Data extracted from a collection:
+++
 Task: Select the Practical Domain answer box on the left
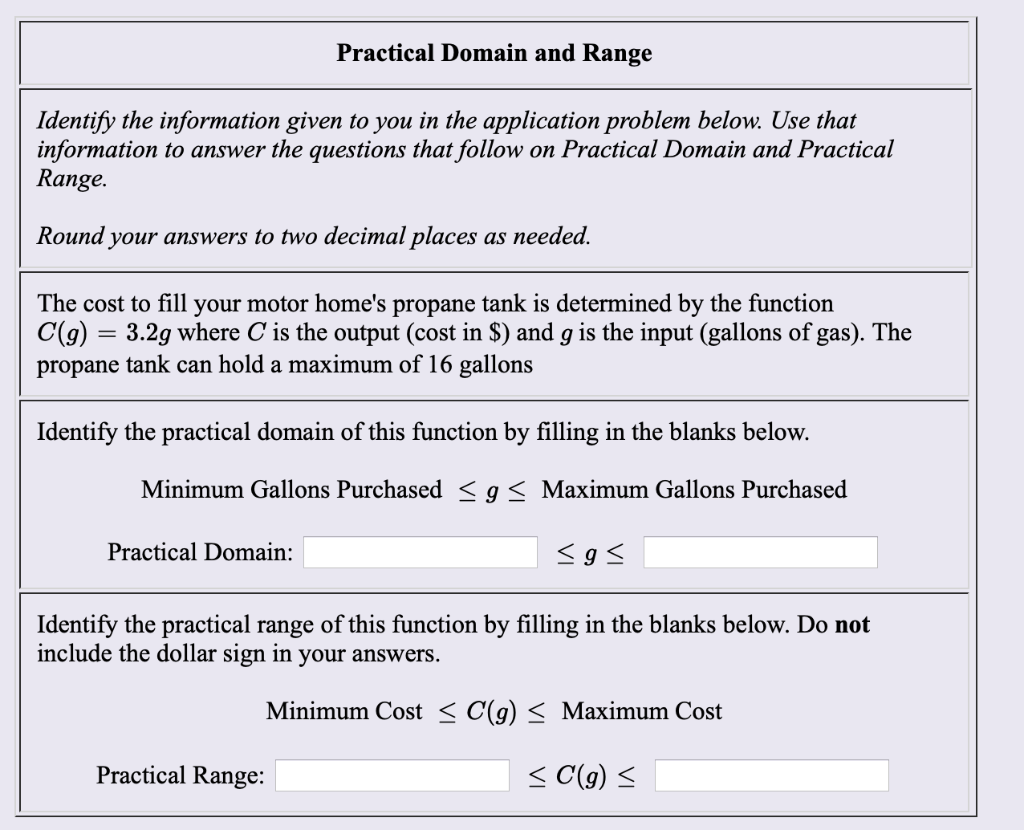[419, 551]
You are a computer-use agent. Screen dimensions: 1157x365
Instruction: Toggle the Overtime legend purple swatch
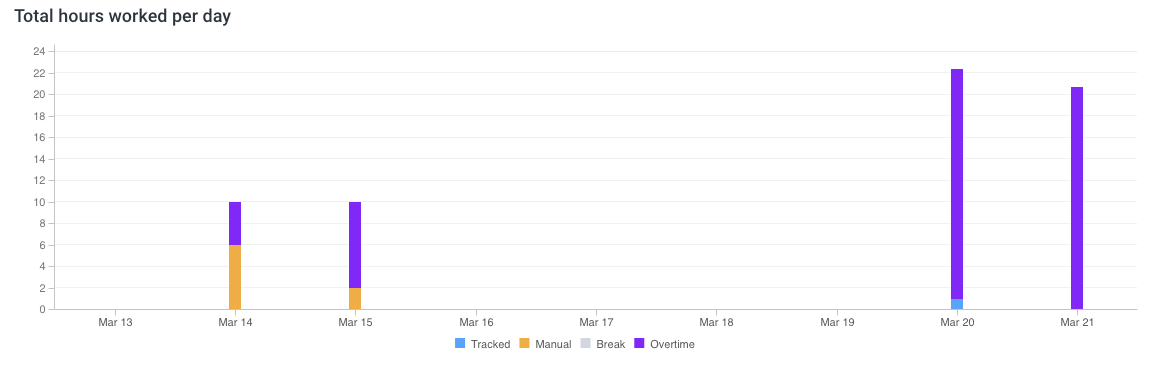640,344
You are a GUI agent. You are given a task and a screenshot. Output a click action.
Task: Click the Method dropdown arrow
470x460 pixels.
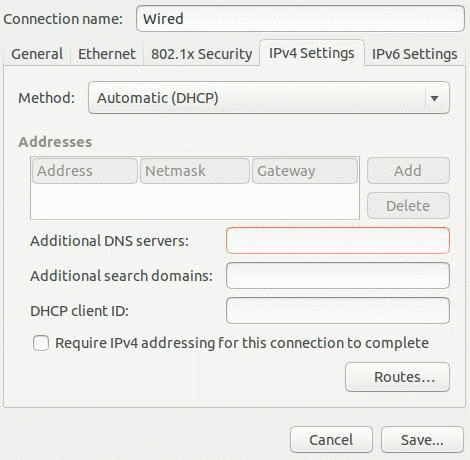click(434, 98)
+++
__What you will do__:
The full data, repeated exactly and stripped of its pictures, is the expected answer.

__Response to this task__:
 Task: Select the Practical Domain answer box on the left
[419, 551]
You are a computer-use agent. Screen dimensions: 1157x365
Instruction: Toggle the Overtime legend purple swatch
640,344
You are a GUI agent. You are given a task and a screenshot. Output a click action.
Task: Click the Method dropdown arrow
470x460 pixels.
click(434, 98)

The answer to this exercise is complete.